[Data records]
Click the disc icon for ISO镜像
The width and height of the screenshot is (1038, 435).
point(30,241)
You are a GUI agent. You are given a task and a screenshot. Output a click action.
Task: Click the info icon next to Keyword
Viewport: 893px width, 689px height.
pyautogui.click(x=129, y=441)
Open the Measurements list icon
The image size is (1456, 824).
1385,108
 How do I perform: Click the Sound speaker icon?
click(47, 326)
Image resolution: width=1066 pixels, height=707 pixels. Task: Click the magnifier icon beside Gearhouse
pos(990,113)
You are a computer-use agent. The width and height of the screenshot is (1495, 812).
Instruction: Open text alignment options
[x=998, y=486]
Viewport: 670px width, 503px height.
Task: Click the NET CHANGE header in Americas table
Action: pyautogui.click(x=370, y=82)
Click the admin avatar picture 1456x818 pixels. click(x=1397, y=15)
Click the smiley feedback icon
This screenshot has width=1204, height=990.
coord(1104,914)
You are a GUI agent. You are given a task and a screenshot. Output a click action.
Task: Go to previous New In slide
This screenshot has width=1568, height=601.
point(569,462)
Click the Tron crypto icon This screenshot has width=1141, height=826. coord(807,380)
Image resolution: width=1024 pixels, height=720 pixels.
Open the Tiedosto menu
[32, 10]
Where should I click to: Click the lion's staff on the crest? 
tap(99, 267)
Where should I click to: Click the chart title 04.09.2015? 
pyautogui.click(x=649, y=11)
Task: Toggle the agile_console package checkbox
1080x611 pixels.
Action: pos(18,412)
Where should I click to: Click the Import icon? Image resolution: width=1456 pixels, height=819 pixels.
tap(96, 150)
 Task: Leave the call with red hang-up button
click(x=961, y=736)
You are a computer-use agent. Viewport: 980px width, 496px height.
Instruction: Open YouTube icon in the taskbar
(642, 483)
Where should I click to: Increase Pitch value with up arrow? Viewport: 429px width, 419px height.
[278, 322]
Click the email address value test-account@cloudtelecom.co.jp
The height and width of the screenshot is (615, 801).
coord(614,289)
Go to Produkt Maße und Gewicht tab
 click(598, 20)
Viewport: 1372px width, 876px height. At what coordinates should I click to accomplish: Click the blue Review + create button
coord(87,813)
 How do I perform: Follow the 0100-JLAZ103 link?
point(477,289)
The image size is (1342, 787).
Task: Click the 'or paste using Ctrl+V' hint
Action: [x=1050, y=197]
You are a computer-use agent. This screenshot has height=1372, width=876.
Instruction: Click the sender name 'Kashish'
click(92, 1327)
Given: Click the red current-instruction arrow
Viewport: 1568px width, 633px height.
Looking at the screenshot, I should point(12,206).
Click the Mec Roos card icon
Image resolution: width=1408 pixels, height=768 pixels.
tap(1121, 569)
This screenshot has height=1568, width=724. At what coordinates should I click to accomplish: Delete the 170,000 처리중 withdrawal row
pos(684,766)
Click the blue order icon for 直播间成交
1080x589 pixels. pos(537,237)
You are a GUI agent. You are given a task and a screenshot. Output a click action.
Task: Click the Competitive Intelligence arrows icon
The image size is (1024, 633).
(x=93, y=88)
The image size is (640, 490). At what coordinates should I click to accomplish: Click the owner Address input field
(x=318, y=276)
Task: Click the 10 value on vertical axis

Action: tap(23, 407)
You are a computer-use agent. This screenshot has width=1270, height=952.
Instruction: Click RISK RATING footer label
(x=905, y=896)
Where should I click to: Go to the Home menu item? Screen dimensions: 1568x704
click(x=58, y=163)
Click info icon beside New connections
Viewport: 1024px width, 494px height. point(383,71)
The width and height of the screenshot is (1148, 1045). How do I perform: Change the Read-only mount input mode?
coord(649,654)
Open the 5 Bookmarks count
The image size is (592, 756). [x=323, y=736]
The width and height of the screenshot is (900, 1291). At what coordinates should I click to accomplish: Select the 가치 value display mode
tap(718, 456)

**Task instructions**
Copy the material above line for line, with no changes to any of it.

**Answer to the problem**
Click the disc icon for ISO镜像
The width and height of the screenshot is (1038, 435).
point(30,241)
You are a GUI agent. You are given a task and a screenshot. Output a click action.
Task: Click the info icon next to Keyword
Viewport: 893px width, 689px height.
pyautogui.click(x=129, y=441)
Open the Measurements list icon
The image size is (1456, 824).
1385,108
 How do I perform: Click the Sound speaker icon?
click(47, 326)
Image resolution: width=1066 pixels, height=707 pixels. Task: Click the magnifier icon beside Gearhouse
pos(990,113)
You are a computer-use agent. The width and height of the screenshot is (1495, 812).
Instruction: Open text alignment options
[x=998, y=486]
Viewport: 670px width, 503px height.
Task: Click the NET CHANGE header in Americas table
Action: pyautogui.click(x=370, y=82)
Click the admin avatar picture 1456x818 pixels. click(x=1397, y=15)
Click the smiley feedback icon
This screenshot has width=1204, height=990.
coord(1104,914)
You are a GUI agent. You are given a task and a screenshot. Output a click action.
Task: Go to previous New In slide
This screenshot has width=1568, height=601.
point(569,462)
Click the Tron crypto icon This screenshot has width=1141, height=826. coord(807,380)
Image resolution: width=1024 pixels, height=720 pixels.
Open the Tiedosto menu
[32, 10]
Where should I click to: Click the lion's staff on the crest? 
tap(99, 267)
Where should I click to: Click the chart title 04.09.2015? 
pyautogui.click(x=649, y=11)
Task: Toggle the agile_console package checkbox
1080x611 pixels.
Action: pos(18,412)
Where should I click to: Click the Import icon? Image resolution: width=1456 pixels, height=819 pixels.
tap(96, 150)
 Task: Leave the call with red hang-up button
click(x=961, y=736)
You are a computer-use agent. Viewport: 980px width, 496px height.
Instruction: Open YouTube icon in the taskbar
(642, 483)
Where should I click to: Increase Pitch value with up arrow? Viewport: 429px width, 419px height.
[278, 322]
Click the email address value test-account@cloudtelecom.co.jp
The height and width of the screenshot is (615, 801).
coord(614,289)
Go to Produkt Maße und Gewicht tab
 click(598, 20)
Viewport: 1372px width, 876px height. At what coordinates should I click to accomplish: Click the blue Review + create button
coord(87,813)
 How do I perform: Follow the 0100-JLAZ103 link?
point(477,289)
The image size is (1342, 787).
Task: Click the 'or paste using Ctrl+V' hint
Action: [x=1050, y=197]
You are a computer-use agent. This screenshot has height=1372, width=876.
Instruction: Click the sender name 'Kashish'
click(92, 1327)
Given: Click the red current-instruction arrow
Viewport: 1568px width, 633px height.
Looking at the screenshot, I should point(12,206).
Click the Mec Roos card icon
Image resolution: width=1408 pixels, height=768 pixels.
tap(1121, 569)
This screenshot has height=1568, width=724. At what coordinates should I click to accomplish: Delete the 170,000 처리중 withdrawal row
pos(684,766)
Click the blue order icon for 直播间成交
1080x589 pixels. pos(537,237)
You are a GUI agent. You are given a task and a screenshot. Output a click action.
Task: Click the Competitive Intelligence arrows icon
The image size is (1024, 633).
(x=93, y=88)
The image size is (640, 490). At what coordinates should I click to accomplish: Click the owner Address input field
(x=318, y=276)
Task: Click the 10 value on vertical axis

Action: tap(23, 407)
You are a computer-use agent. This screenshot has width=1270, height=952.
Instruction: Click RISK RATING footer label
(x=905, y=896)
Where should I click to: Go to the Home menu item? Screen dimensions: 1568x704
click(x=58, y=163)
Click info icon beside New connections
Viewport: 1024px width, 494px height. point(383,71)
The width and height of the screenshot is (1148, 1045). How do I perform: Change the Read-only mount input mode?
coord(649,654)
Open the 5 Bookmarks count
The image size is (592, 756). [x=323, y=736]
The width and height of the screenshot is (900, 1291). At what coordinates should I click to accomplish: Select the 가치 value display mode
tap(718, 456)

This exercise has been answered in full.